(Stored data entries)
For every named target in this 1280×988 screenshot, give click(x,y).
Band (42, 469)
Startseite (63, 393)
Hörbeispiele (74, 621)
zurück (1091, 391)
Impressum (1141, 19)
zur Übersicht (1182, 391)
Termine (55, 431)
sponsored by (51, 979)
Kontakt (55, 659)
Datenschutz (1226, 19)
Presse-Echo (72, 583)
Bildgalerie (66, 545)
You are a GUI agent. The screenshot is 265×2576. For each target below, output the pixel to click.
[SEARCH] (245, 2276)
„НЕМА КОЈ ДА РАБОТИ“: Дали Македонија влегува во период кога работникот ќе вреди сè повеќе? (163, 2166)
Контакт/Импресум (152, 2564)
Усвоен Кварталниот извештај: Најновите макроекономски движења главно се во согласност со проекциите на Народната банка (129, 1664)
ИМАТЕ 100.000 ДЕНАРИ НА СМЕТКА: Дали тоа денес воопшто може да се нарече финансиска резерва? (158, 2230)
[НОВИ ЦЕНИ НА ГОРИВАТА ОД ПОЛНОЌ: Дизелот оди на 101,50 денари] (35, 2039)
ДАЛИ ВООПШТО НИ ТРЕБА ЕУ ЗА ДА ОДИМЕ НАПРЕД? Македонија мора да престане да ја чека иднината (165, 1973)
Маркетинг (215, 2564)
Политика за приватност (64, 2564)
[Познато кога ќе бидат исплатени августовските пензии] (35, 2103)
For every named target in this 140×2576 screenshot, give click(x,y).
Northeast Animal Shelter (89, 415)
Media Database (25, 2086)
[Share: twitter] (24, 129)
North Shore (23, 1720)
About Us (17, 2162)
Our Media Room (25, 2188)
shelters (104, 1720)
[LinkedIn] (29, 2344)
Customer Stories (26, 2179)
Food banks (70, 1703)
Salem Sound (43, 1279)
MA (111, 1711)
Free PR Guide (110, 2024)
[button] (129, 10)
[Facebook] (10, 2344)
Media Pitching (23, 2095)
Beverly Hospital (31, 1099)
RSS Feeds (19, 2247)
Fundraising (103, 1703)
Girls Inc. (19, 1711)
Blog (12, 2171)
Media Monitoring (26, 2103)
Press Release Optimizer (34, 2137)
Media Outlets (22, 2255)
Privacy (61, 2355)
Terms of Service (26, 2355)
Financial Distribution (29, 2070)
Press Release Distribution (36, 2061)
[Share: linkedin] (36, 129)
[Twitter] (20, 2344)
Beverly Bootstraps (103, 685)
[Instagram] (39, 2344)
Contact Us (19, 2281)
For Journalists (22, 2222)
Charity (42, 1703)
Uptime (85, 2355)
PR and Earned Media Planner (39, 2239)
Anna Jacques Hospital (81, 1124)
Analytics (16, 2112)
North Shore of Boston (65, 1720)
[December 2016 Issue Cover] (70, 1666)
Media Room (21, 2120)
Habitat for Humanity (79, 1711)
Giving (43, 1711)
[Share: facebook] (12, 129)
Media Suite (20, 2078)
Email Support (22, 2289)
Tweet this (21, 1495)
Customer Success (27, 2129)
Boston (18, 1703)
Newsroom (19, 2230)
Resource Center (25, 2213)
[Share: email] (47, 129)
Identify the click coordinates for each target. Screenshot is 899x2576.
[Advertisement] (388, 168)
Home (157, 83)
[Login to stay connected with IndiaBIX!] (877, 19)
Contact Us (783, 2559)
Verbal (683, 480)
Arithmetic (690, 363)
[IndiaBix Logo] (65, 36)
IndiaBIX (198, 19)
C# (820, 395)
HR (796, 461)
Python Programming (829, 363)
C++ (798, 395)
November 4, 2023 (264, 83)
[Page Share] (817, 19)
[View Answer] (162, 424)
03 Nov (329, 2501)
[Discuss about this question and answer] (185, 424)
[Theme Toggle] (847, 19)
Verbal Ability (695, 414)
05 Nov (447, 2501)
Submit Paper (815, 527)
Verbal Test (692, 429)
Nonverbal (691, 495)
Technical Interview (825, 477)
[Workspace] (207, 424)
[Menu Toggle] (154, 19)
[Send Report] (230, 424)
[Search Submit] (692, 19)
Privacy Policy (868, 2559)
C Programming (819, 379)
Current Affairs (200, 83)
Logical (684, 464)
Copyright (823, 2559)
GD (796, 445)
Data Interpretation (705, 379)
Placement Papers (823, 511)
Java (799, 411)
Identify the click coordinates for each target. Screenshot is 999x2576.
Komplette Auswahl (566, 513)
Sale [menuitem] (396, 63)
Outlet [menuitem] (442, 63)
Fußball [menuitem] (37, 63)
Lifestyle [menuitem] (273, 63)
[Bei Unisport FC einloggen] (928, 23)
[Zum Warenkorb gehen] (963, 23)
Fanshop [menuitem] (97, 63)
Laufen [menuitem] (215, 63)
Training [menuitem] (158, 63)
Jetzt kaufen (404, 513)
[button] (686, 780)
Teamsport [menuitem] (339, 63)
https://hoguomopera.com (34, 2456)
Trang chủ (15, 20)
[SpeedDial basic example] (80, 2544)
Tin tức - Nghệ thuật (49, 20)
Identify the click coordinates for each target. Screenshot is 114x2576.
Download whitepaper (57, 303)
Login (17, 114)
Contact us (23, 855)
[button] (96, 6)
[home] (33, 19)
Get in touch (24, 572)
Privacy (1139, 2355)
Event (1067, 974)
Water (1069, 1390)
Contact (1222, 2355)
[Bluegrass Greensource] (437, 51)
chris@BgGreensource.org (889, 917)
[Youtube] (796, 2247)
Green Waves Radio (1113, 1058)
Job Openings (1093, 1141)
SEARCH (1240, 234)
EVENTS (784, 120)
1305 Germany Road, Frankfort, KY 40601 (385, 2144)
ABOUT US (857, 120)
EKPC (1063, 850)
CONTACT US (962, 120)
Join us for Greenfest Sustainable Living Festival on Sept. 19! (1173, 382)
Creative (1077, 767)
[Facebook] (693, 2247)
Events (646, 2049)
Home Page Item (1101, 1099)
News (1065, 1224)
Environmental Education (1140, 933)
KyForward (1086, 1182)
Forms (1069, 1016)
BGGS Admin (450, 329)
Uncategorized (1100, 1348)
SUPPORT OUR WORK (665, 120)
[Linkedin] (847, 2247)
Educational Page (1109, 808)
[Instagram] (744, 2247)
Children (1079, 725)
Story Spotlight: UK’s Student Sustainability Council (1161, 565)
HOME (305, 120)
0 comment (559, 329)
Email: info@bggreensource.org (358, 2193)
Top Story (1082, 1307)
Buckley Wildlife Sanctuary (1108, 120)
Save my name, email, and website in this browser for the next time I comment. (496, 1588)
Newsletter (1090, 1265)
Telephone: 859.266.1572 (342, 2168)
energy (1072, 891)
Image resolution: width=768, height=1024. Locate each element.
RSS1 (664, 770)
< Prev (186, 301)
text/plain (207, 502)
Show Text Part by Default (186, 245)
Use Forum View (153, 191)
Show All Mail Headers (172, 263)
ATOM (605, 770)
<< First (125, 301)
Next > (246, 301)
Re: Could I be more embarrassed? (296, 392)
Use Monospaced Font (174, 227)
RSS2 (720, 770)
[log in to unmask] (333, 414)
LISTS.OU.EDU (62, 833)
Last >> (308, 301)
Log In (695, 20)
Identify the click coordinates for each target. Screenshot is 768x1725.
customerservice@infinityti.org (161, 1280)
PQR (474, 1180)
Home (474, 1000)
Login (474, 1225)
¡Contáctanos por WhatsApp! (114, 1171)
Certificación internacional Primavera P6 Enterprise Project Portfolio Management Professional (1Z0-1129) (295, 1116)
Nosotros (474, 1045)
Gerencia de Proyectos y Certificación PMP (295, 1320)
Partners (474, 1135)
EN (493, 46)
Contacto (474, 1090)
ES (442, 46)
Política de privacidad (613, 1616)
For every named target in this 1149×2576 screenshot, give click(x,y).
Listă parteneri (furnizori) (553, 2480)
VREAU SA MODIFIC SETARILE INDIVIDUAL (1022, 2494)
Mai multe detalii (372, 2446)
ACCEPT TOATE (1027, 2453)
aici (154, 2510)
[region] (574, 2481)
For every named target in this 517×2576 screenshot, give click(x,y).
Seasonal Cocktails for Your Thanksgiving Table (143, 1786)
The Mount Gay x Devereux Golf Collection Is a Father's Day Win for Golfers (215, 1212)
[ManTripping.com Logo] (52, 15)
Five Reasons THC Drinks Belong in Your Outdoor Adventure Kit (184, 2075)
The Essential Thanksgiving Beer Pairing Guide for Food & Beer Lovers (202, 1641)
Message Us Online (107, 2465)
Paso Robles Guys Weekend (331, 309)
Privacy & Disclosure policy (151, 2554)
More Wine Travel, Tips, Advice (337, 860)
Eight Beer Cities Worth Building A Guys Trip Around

* WHAT IS BEING ASKED *
Once the line with "Home Page Item (1101, 1099)" is found in the records above, print exactly that line and every line after it through the line with "[Instagram] (744, 2247)".

* ANSWER *
Home Page Item (1101, 1099)
News (1065, 1224)
Environmental Education (1140, 933)
KyForward (1086, 1182)
Forms (1069, 1016)
BGGS Admin (450, 329)
Uncategorized (1100, 1348)
SUPPORT OUR WORK (665, 120)
[Linkedin] (847, 2247)
Educational Page (1109, 808)
[Instagram] (744, 2247)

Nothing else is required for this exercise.